Alors que Madagascar s’apprête à accueillir une compétition internationale d’envergure, le tournoi de l’AROI jeunes, prévue du 3 au 6 avril au stade Maki Andohatapenaka, les finances de la fédération restent dans le rouge. Cet événement, censé mettre en lumière le pays sur la scène régionale, contraste fortement avec les difficultés internes qui freinent le développement du rugby.

Non-versement des subventions étatiques
La principale source du problème réside dans le non-versement des subventions étatiques.
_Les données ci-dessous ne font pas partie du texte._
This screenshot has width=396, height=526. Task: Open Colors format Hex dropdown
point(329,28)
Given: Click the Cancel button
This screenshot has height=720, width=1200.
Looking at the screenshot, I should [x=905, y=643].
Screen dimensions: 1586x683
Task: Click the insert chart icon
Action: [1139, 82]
Depuis la participation des Makis à 7 à la Coupe du monde, conclue par une honorable cinquième place lors du tournoi HSBC Sevens Challenger (SVNS 3) à Dubaï en janvier 2026, les fonds pourtant validés en Conseil des ministres n’ont toujours pas été débloqués.
Avant leur départ, les joueurs avaient pourtant été reçus à Iavoloha pour une bénédiction officielle, preuve que les autorités étaient bien informées de leur mission. Mais depuis leur re­tour, aucun décaissement n’a suivi.
Malgré les démarches entreprises, notamment au­près de la Primature, le dossier reste enlisé au ministère des Finances pour des raisons administratives. « On nous demande encore des justificatifs du déplacement à Dubaï, c’est incompréhensible  , déplore le président de la Fédération, Marcel Rako­tomalala, visiblement à bout.
Ce dernier souligne également le coût élevé de chaque déplacement, y compris au niveau national, assumé jusque-là sans faille. « La Fédération n’a jamais connu une telle précarité », insiste-t-il.
Comme si cela ne suffisait pas, les aides destinées au rugby féminin, après la participation à l’Africa Wo­men’s Sevens 2025 à Nairobi, n’ont jamais été versées, accentuant davantage la pression sur une fédération déjà fragilisée.